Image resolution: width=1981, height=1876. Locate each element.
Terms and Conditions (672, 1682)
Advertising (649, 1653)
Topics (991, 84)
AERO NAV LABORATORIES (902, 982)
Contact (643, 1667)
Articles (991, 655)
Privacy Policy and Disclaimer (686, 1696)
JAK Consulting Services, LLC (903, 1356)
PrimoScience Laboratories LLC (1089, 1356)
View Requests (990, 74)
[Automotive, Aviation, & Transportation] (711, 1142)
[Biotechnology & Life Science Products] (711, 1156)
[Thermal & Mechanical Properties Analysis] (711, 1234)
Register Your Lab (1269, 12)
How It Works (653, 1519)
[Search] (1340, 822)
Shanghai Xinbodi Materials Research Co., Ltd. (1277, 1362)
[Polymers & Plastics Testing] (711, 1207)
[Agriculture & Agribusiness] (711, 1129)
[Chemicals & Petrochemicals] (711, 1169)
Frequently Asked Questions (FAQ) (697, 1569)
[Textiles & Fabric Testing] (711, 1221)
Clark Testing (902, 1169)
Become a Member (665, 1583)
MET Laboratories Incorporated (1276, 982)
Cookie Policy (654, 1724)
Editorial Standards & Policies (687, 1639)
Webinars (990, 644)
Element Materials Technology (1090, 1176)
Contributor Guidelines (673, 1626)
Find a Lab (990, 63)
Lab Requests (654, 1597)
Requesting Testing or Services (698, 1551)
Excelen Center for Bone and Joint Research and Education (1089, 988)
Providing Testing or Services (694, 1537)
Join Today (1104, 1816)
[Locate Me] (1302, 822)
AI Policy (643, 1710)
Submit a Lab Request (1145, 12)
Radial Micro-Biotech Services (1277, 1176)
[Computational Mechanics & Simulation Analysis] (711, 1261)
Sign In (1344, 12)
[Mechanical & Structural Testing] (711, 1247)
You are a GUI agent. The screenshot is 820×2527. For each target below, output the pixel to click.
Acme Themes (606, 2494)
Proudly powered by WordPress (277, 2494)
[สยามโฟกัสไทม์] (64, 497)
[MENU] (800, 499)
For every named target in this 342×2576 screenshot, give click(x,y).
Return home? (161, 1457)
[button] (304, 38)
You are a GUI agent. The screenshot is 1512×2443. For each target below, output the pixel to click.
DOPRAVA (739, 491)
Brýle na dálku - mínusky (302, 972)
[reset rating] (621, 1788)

────

_Action item:_
Your task is to copy every line in the entries that holds the string "Testing".

_Solution to the exercise:_
[Polymers & Plastics Testing] (711, 1207)
[Textiles & Fabric Testing] (711, 1221)
Clark Testing (902, 1169)
Requesting Testing or Services (698, 1551)
Providing Testing or Services (694, 1537)
[Mechanical & Structural Testing] (711, 1247)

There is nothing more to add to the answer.